Recruiting for the position has gone online, too. Hetherington said the office sent out e-mails to senior class members about the position, and he posted a flyer on facebook.com.
In an advertisement for the analyst position, the Investments Office described the University’s endowment as $22 billion, which would represent a 22.2 percent return over the previous year. Official numbers for the endowment’s value will be released in an annual report expected later this month.
The office typically hires one new analyst per year, though three came onboard in 2005, Hetherington said. The majority of full-time hires are Yale College graduates, he said, most of whom had an internship with the office during their time at Yale or who took the economics seminar “Investment Analysis” that Swensen and his deputy, Dean Takahashi ’80 SOM ’83, teach each fall.
Still, some new recruits have little finance or investing experience. Hetherington, a former computer science and economics major, said he had not done a summer internship in finance, choosing instead to work at Google in a programming position. Last year’s new addition, Matthew Mendelsohn ’07, graduated with a B.S. in physics and had not taken more than a handful of economics classes as an undergraduate.
While finance experience is a plus, Hetherington said, the goal is to find the smartest people who also fit in well with the small, tight-knit office, which counts an annual camping trip among its group activities. After resumes, transcripts and cover letters are all collected by Sept. 20, or Oct. 14 for the second round of applications, some candidates will be selected for interviews with members of the current staff. But Hetherington said the process is less formal than at large investment banks.
“There’s no HR department here,” he said. “I’m the HR department.”
Though some seniors said the timing of the information session and e-mail campaign seemed early in the year, it is nothing new in the world of finance recruiting. Philip Uhde ’08, for example, said he already has a job offer from a hedge fund where he interned this past summer.

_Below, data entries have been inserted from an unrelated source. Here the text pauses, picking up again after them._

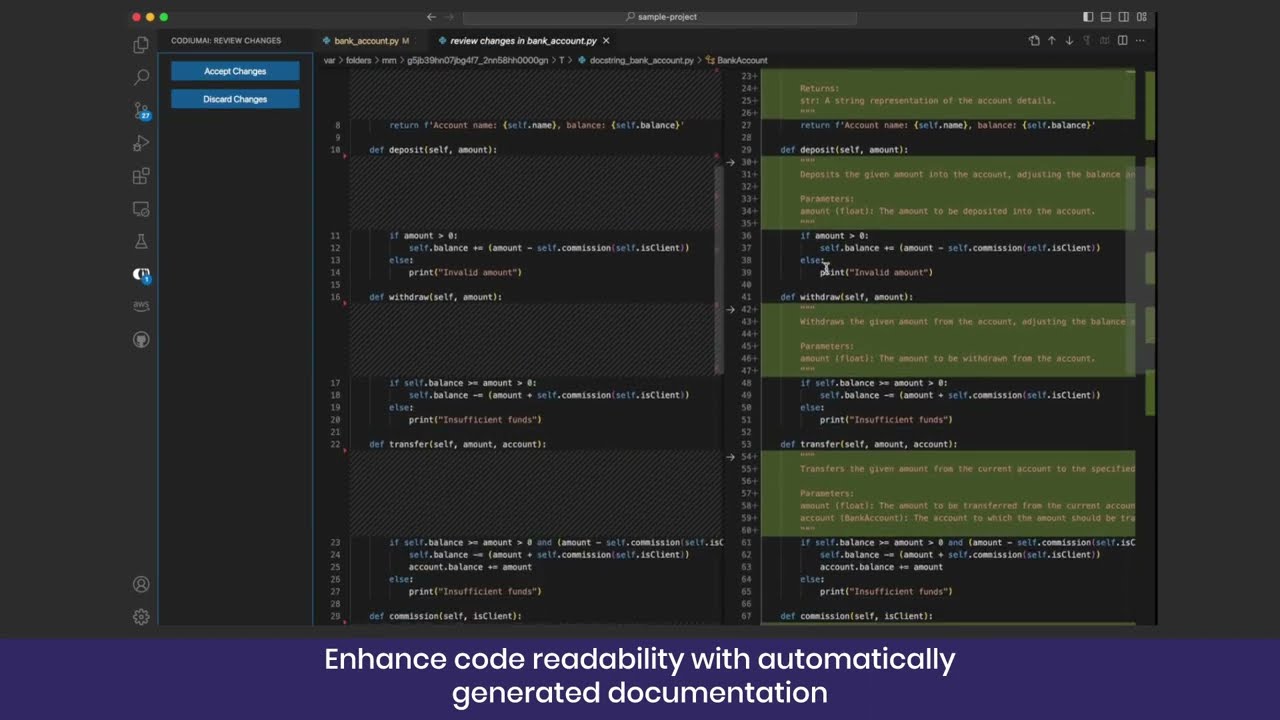Open the Search view in activity bar
Image resolution: width=1280 pixels, height=720 pixels.
click(141, 77)
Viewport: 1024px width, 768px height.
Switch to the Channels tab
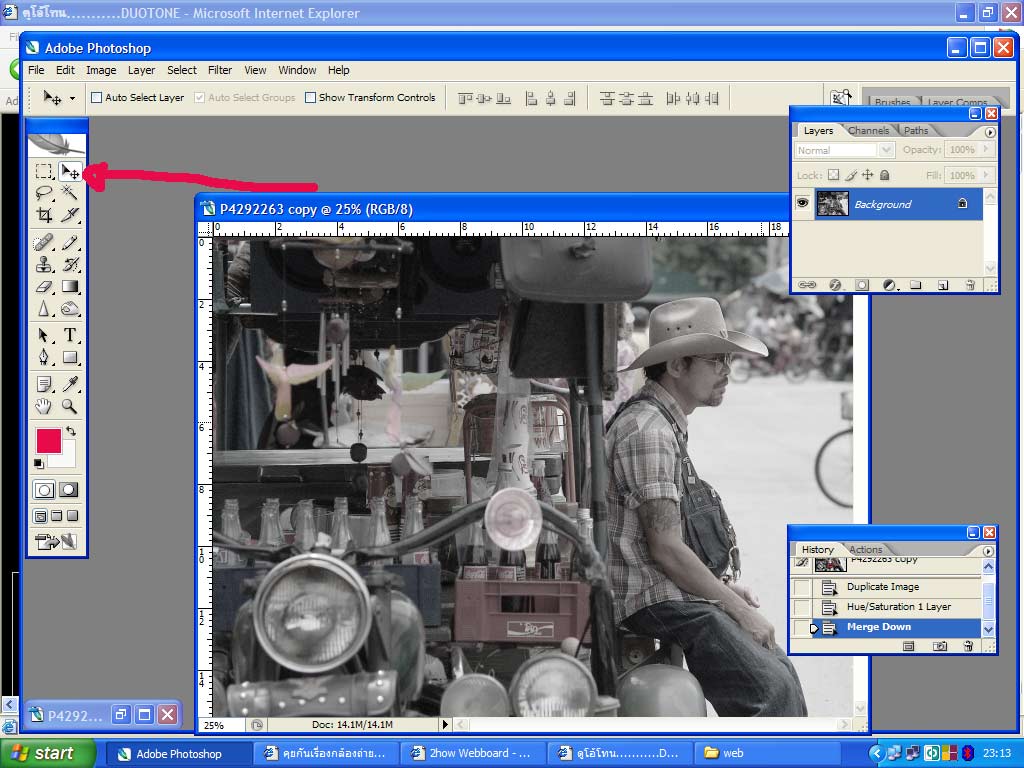pos(868,131)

Hetherington said the office normally has its hands full working on the annual endowment report each September, which is why it previously did not begin recruiting until later in the semester. The early start, in addition to producing a larger applicant pool, will hopefully help the office attract students who have already received offers from other institutions, such as investment banks and consulting firms, he said.
Though Udhe will not be applying for the Yale position, he praised the Investments Office for becoming more proactive in its recruiting.
“I think it’s great that they’re putting the office on more students’ radar,” Uhde said. “They’ll get an even better set of recruits.”
Jan Rettel ’08, who plans to apply for the analyst job, knew about the position before it was advertised heavily this year, but he too said that greater awareness is a step forward.
“A lot of people who are just starting finance careers don’t know about [the position],” Rettel said. “All they know about are the I-banks that come to campus.”